Helping Americans eat smart and maintain a healthy weight is one of the strategic priorities of the U.S. Department of Agriculture’s Food and Nutrition Service (FNS), which administers the safety net programs that provide nutritious foods to millions of low-income Americans: the Supplemental Nutrition Assistance Program (SNAP), the Special Supplemental Nutrition Program for Women, Infants, and Children (WIC), school breakfast and lunch programs, and other child nutrition programs. These programs support enrollees in a number of ways, including providing additional financial resources for purchasing healthy foods, offering healthy food at sites where children gather (e.g., school meals, child care centers, summer feeding programs), and educating families about healthy eating through nutrition education programs and interventions.
To receive these “categorical” program benefits, people must be eligible and apply for benefits; only people enrolled in the program can receive program benefits. For programs that provide financial assistance or direct food benefits, this makes sense; we do not want to pay for benefits for people or families who have not gone through the eligibility process and been determined to be legitimately entitled to the benefits.
But what if a benefit provided by FNS can help all low-income individuals; even those who have not have applied for or are not receiving direct financial or food benefits? Nutrition education helps families make healthy food choices whether they are spending SNAP or WIC benefits, have children who are receiving free or low-cost school meals, or have children in day care settings that provide healthy snacks and meals. Well-constructed nutrition education programs can help low-income families spend their food budget—both their benefits and their own money—wisely, on healthy food choices. Nutrition education is a powerful tool in the fight against childhood obesity and can be constructed to address individual knowledge and motivations as well as systemic and environmental barriers to healthy eating.
Reducing childhood obesity among all low-income Americans is a major goal of food assistance programs, as well as many foundations and other health care organizations, including the Centers for Disease Control and Prevention (CDC) and state health departments. Combining and coordinating efforts among all entities working to reduce childhood obesity should be a goal for all concerned with this epidemic.
So, what gets in the way? Two factors seem to be an issue.
First, because many of these programs are categorical, nutrition education funding can only be spent to help those within the specific program for which they are eligible. This division creates “silos” of funding that must be linked back to the eligible program participant. For example, WIC cannot spend nutrition education money to support SNAP nutrition education efforts unless the SNAP participant is also eligible for WIC (and vice versa). Programs that work to change systems and environmental factors must be directly related to the target audience in order to be accounted for as legitimate program expenses. As a result, combining efforts and maximizing nutrition education resources cannot be easily accomplished without an audit exception. Moreover, coordinating with foundation or CDC programs also becomes difficult in that those programs reach broader target audiences and do not fall directly into the “category” of the food assistance programs.
Second, many food assistance and nutrition programs are required to show that they are making a difference in changing behaviors; hence, program evaluations are funded to ensure that nutrition education interventions are “working.” If an individual nutrition education effort cannot prove that it has an impact, it may be discontinued. We have learned from other public health efforts, however, that combined programs often have a greater impact than individual programs.
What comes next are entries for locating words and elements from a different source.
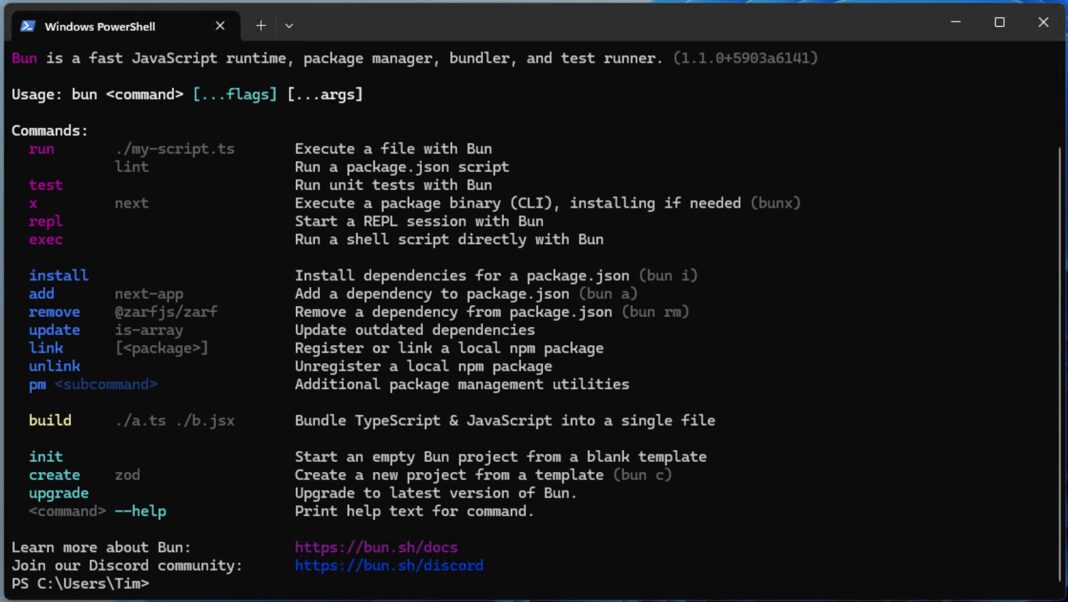Close the Windows PowerShell tab
The height and width of the screenshot is (602, 1068).
[x=219, y=26]
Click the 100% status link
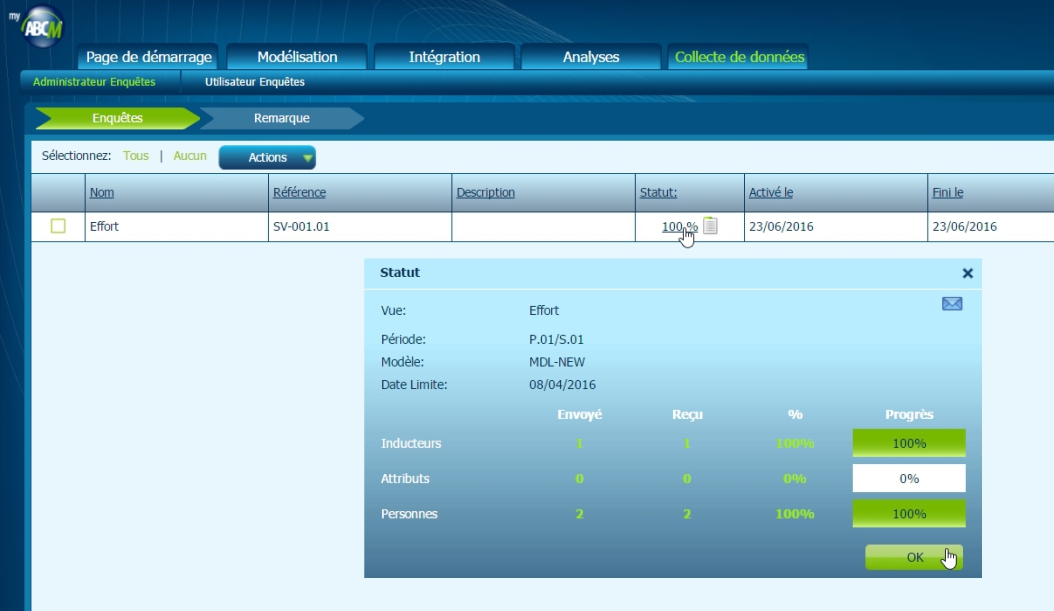The image size is (1054, 611). (679, 226)
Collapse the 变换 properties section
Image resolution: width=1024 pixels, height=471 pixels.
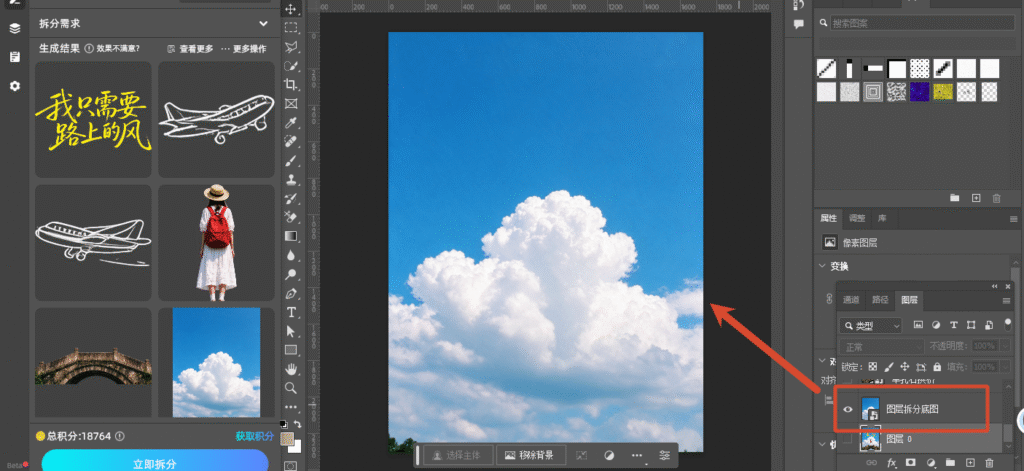pos(823,266)
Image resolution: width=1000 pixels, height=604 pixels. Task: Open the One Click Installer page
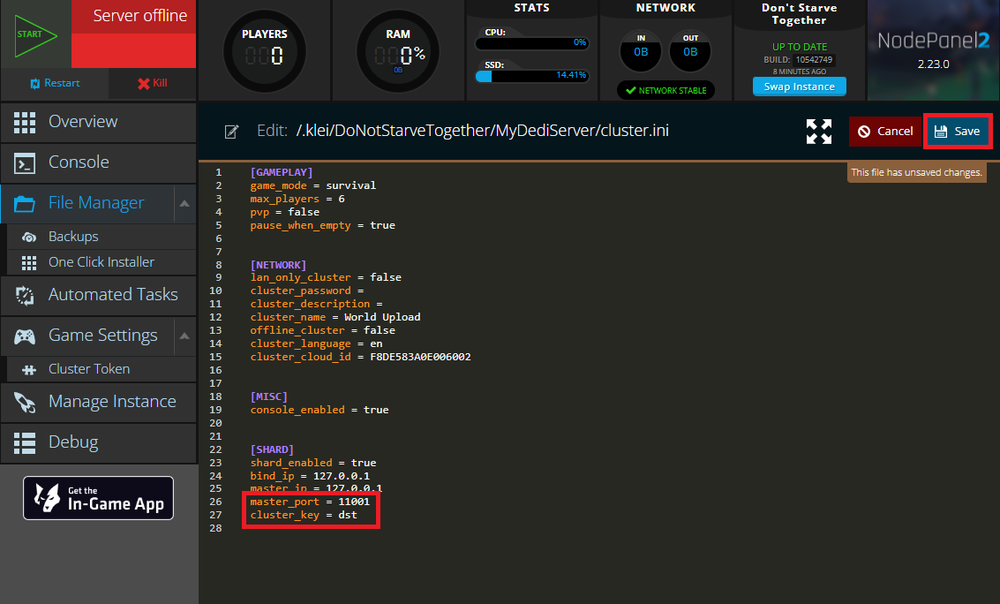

Several years ago, I attended a CDC-sponsored public health conference at which the audience was asked, “Which of these efforts was the most effective in reducing smoking and tobacco use in America?” The list of possible answers included scary television ads showing the effects of cancers, policies that eliminated smoking from the work place, elimination of cigarette machines, nonsmoking policies in bars and restaurants, school-based tobacco prevention programs, smoking cessation programs in public health centers, and tobacco help lines. The answer, of course, was all of them. The combined effect of these initiatives was far greater than the individual impact.
We need to rethink how we fund childhood obesity prevention, bringing together key stakeholders and assisting with the design of best practice efforts to address the problem. Nutrition education efforts can lead the way if providers of food assistance programs are given an FNS “waiver” allowing them to work with other federal food assistance programs, the CDC, foundations, and state health department programs to combine funding to tackle this issue. An integrated, well-planned campaign—co-funded by various stakeholders—that addresses both individual and environmental factors should be given a chance. The combined impact will likely be greater than individual program efforts. In addition, examining the combined effect of all efforts to reduce childhood obesity, instead of evaluating individual programs, should be considered.
I am not saying that programs do not currently cooperate or coordinate efforts. They do, often doing their best under challenging circumstances. But we need to make it easier for them by being open to the idea of a combined strategy that addresses the challenges of childhood obesity without worrying that someone who is not on SNAP, WIC, or another food assistance program received a positive nutrition message and learned something that changed their food shopping and eating behavior for the better.